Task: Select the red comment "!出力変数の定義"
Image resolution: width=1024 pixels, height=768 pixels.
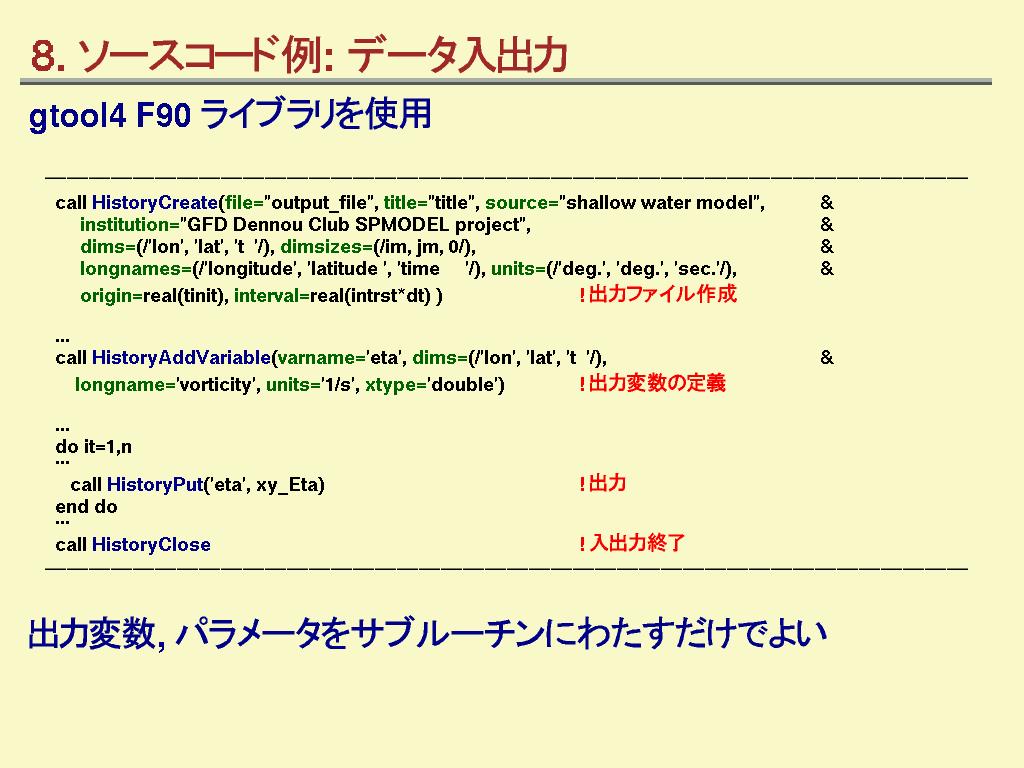Action: pos(652,384)
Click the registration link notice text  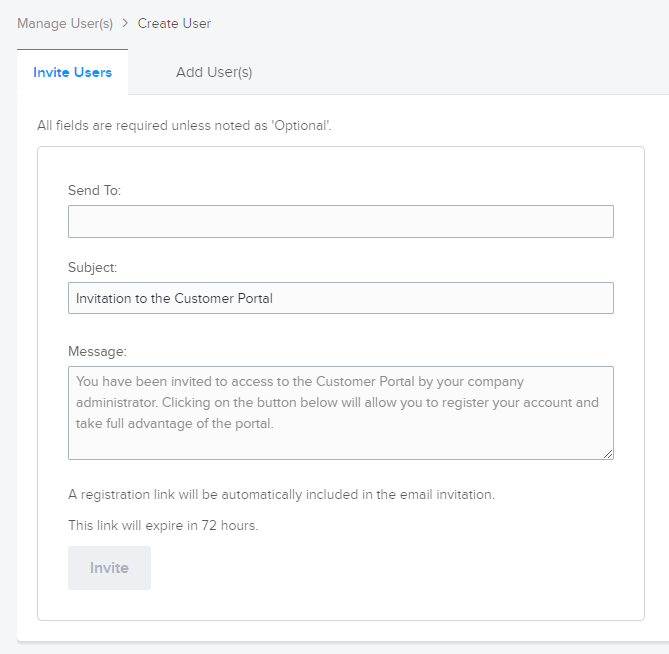(282, 494)
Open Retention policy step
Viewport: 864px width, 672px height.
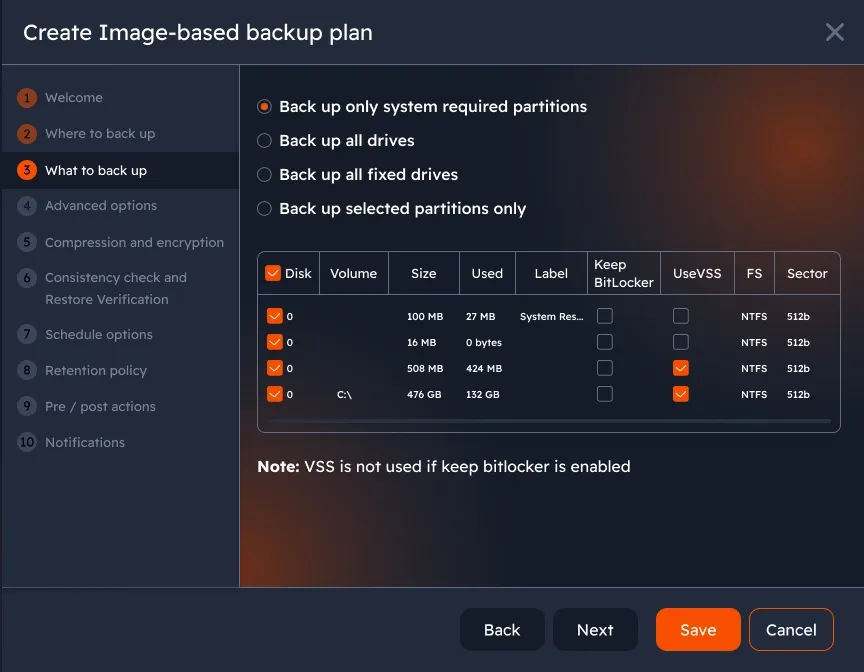(x=95, y=371)
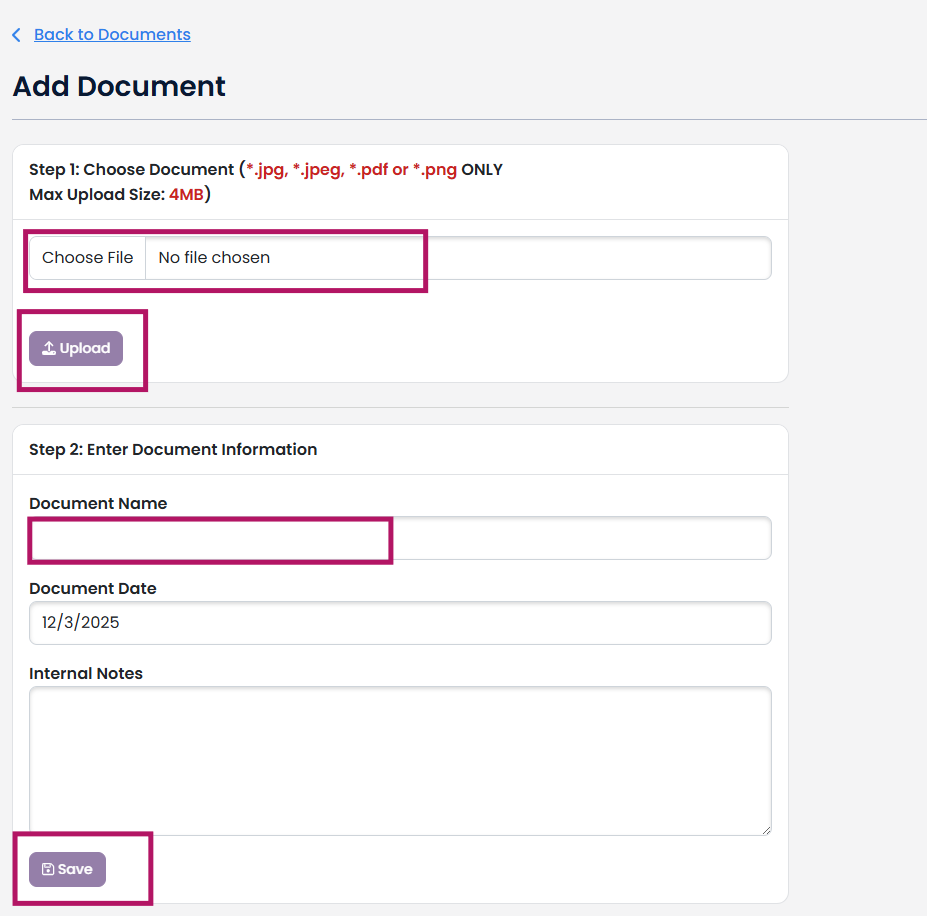Click the floppy disk icon on Save
The height and width of the screenshot is (916, 927).
click(x=48, y=870)
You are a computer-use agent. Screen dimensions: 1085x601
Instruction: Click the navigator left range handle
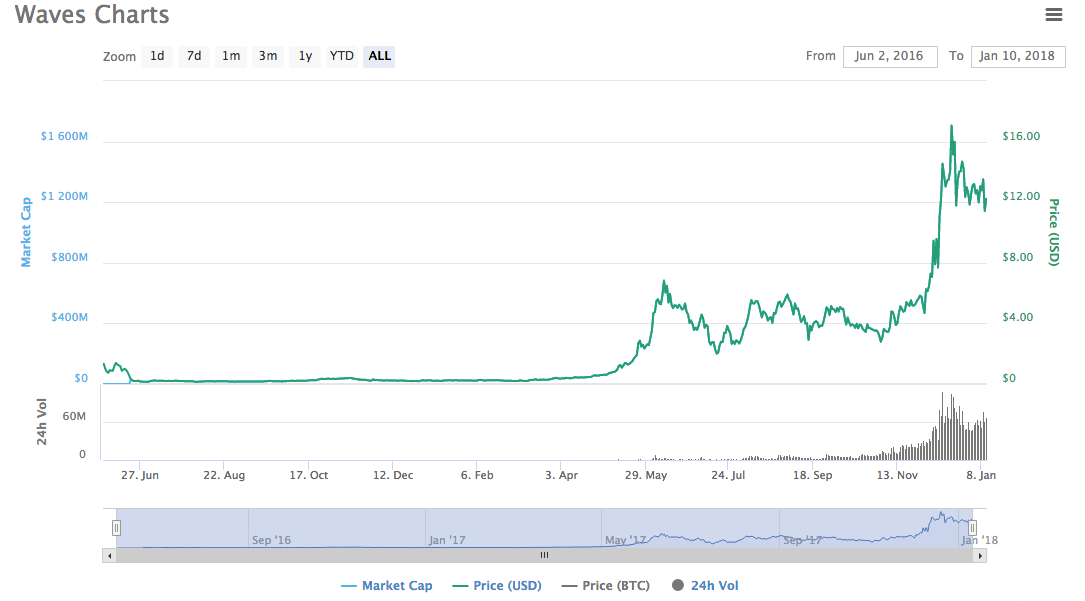tap(117, 528)
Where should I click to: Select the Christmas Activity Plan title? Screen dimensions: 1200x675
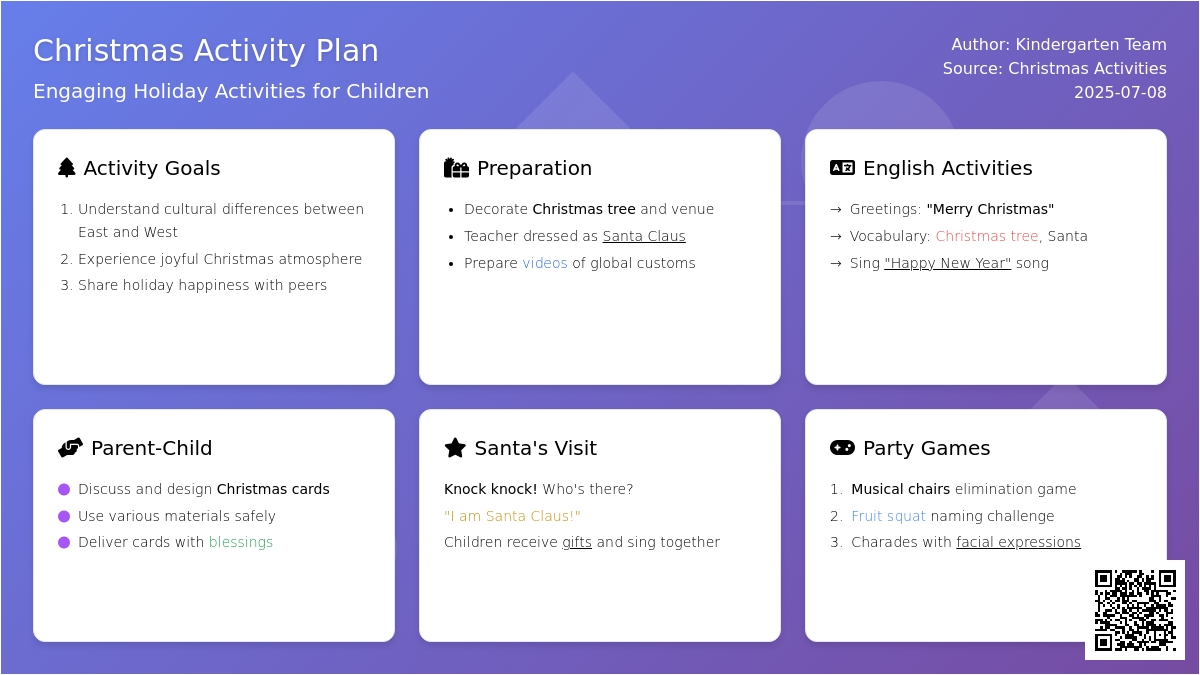click(206, 51)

» **DIRECTIONS**
Will you repeat the material above, but only from the line containing "Viewport: 864px width, 672px height." through its last line, exactly and without the pictures?

» **FINISHED TASK**
Viewport: 864px width, 672px height.
(x=95, y=371)
Click the floppy disk icon on Save
The height and width of the screenshot is (916, 927).
click(x=48, y=870)
You are a computer-use agent. Screen dimensions: 1085x601
Instruction: Click the navigator left range handle
tap(117, 528)
Where should I click to: Select the Christmas Activity Plan title? Screen dimensions: 1200x675
click(206, 51)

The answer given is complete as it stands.